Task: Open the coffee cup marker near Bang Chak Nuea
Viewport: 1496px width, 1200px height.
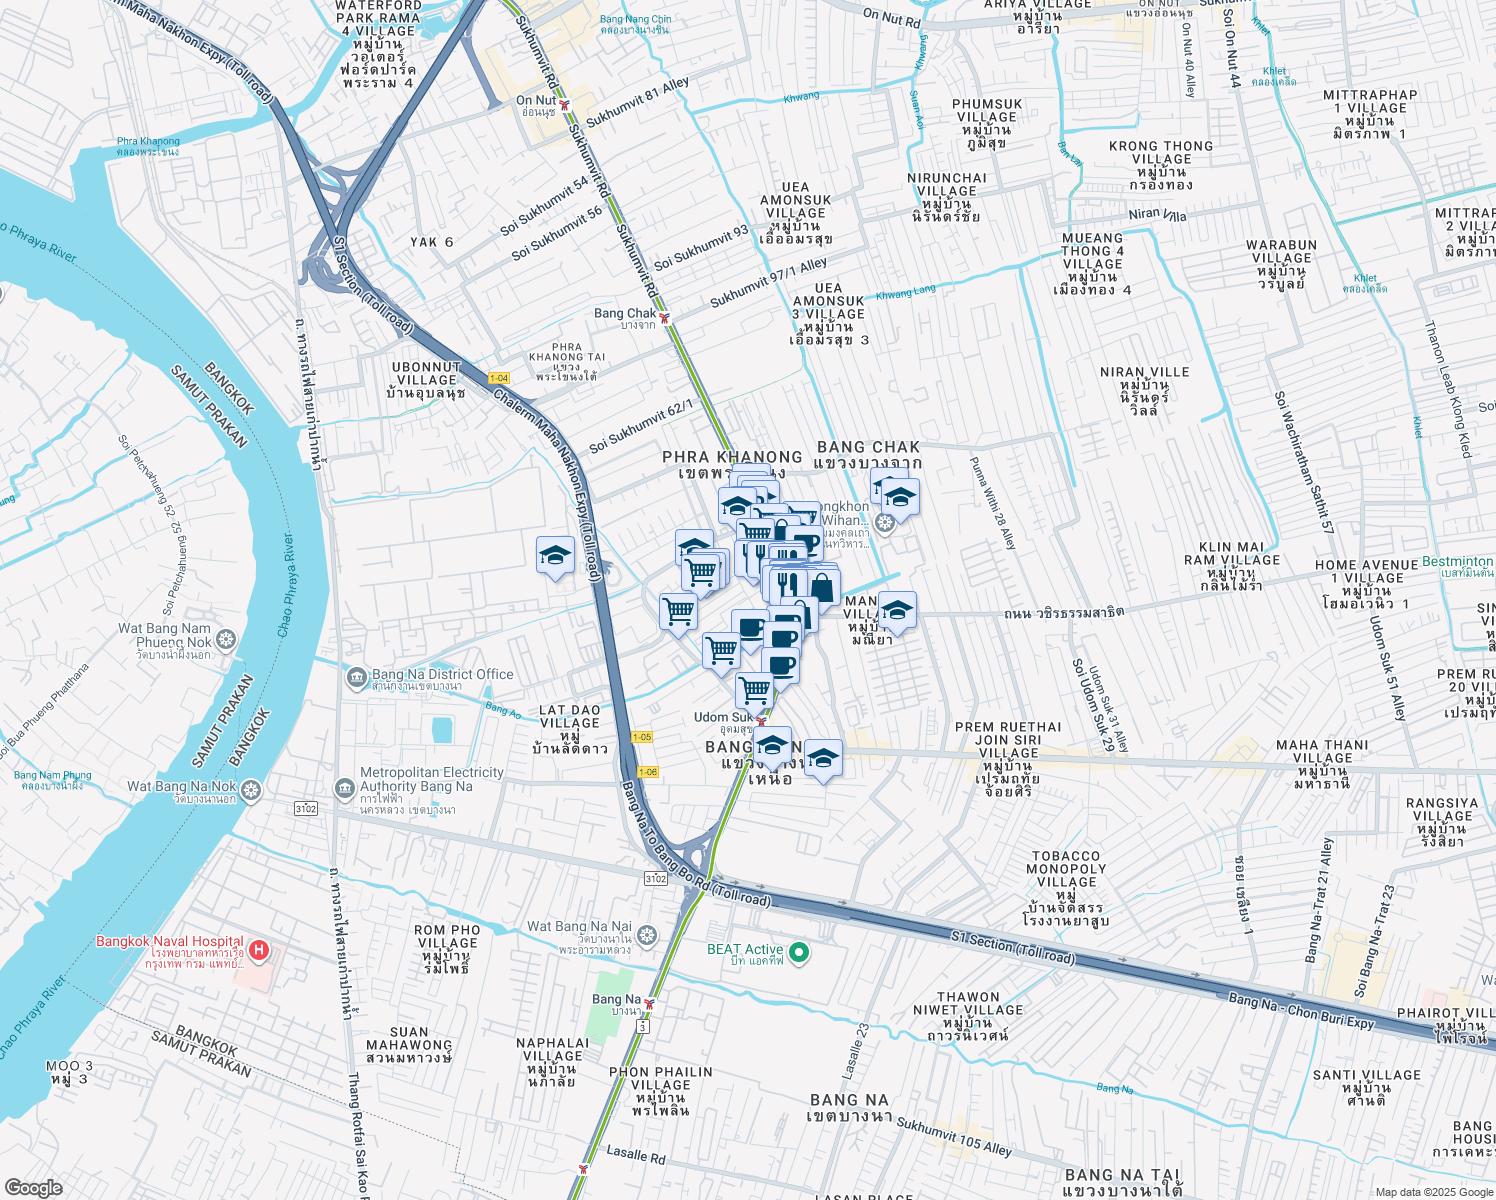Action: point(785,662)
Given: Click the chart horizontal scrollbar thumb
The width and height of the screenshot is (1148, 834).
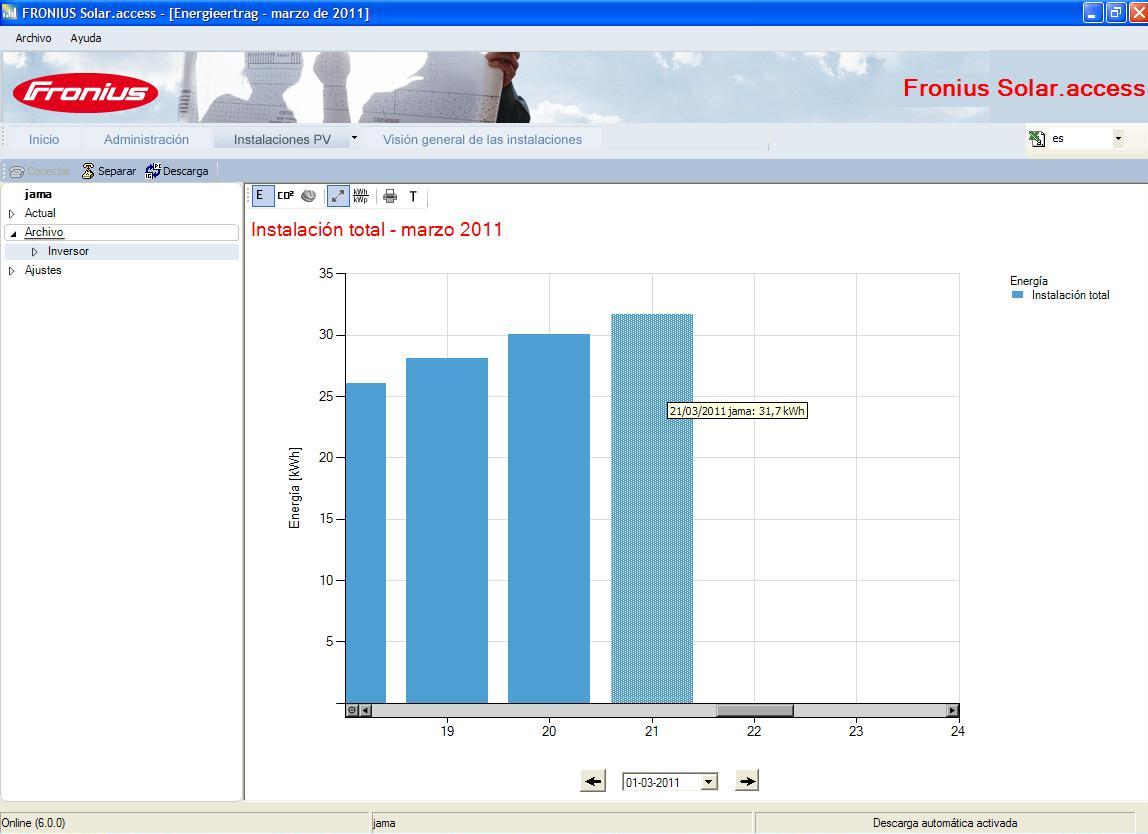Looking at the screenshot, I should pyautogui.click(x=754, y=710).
━━━━━━━━
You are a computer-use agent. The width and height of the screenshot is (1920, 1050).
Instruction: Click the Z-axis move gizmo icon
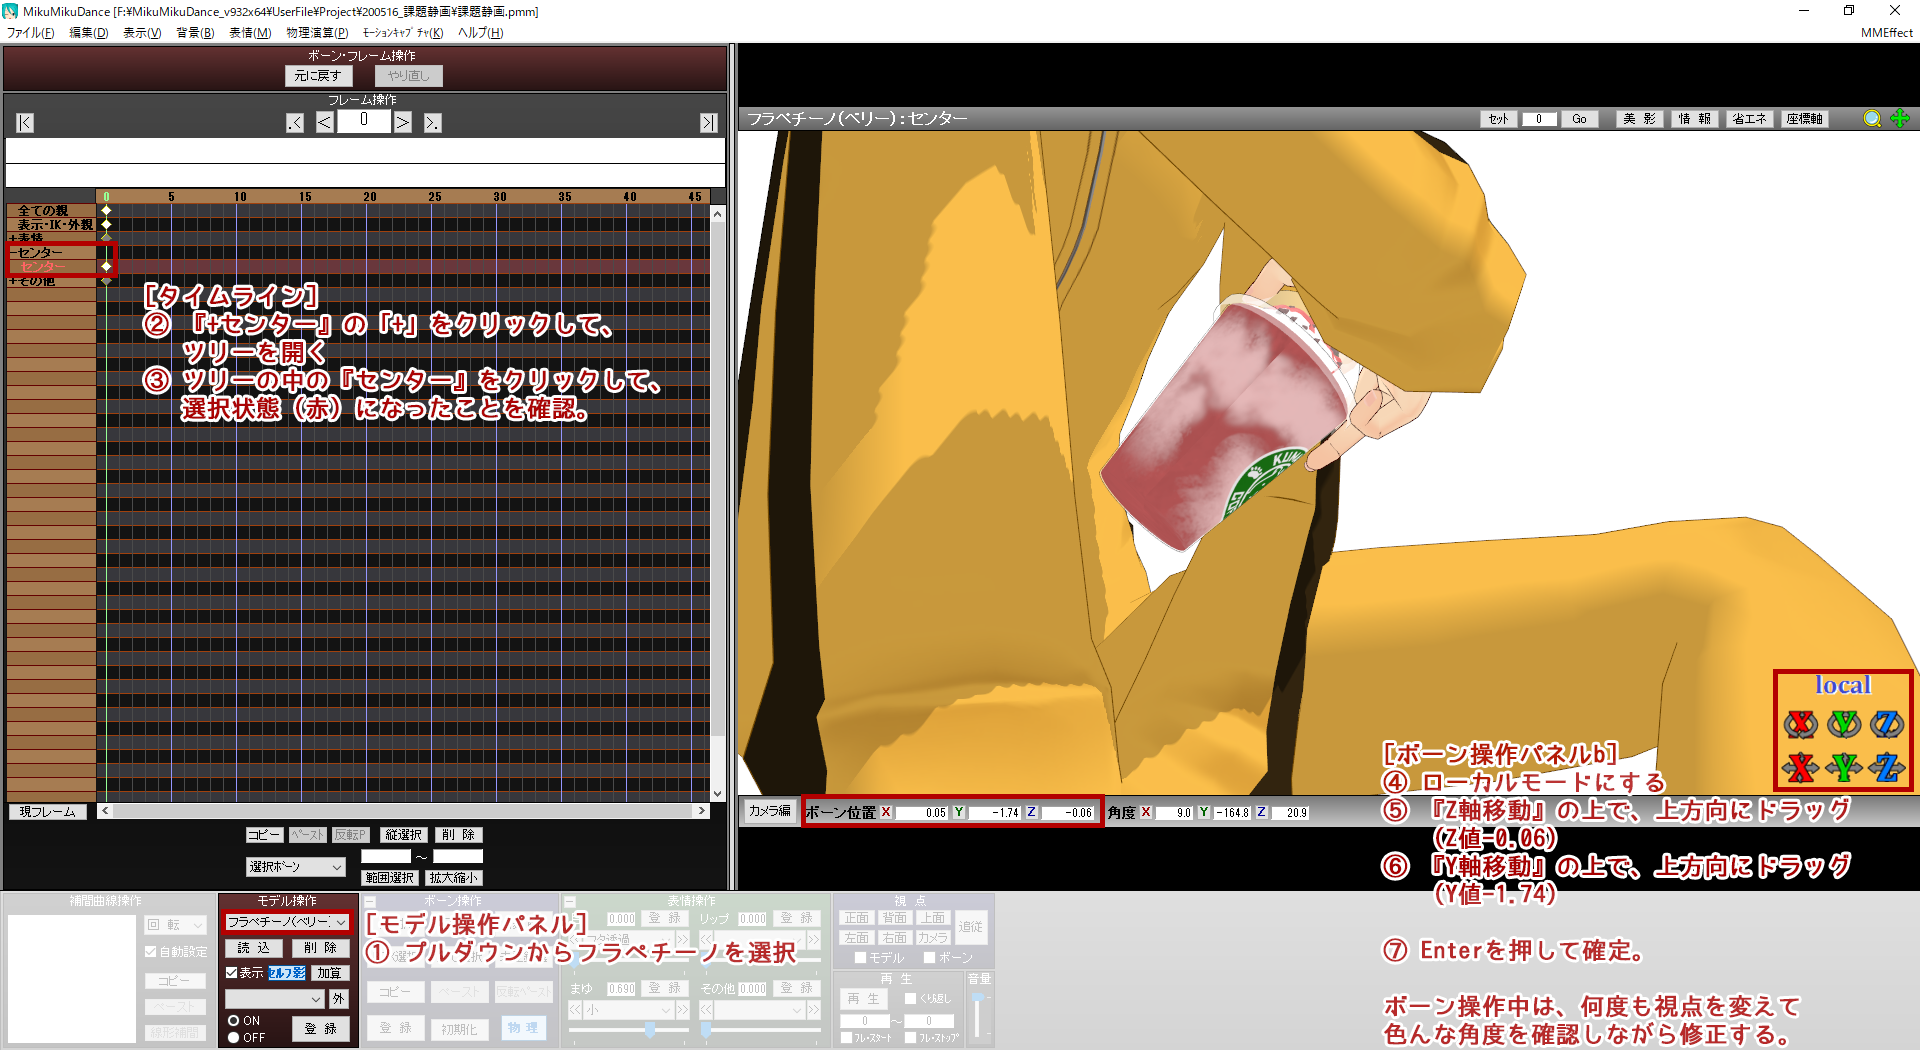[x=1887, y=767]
━━━━━━━━
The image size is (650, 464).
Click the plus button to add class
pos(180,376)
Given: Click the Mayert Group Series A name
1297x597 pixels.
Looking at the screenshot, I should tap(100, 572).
━━━━━━━━
ACTIVITY: Copy from the entries only those lines that hold the word "Given".

RESULT:
Given: Click the chart horizontal scrollbar thumb
Given: Click the Mayert Group Series A name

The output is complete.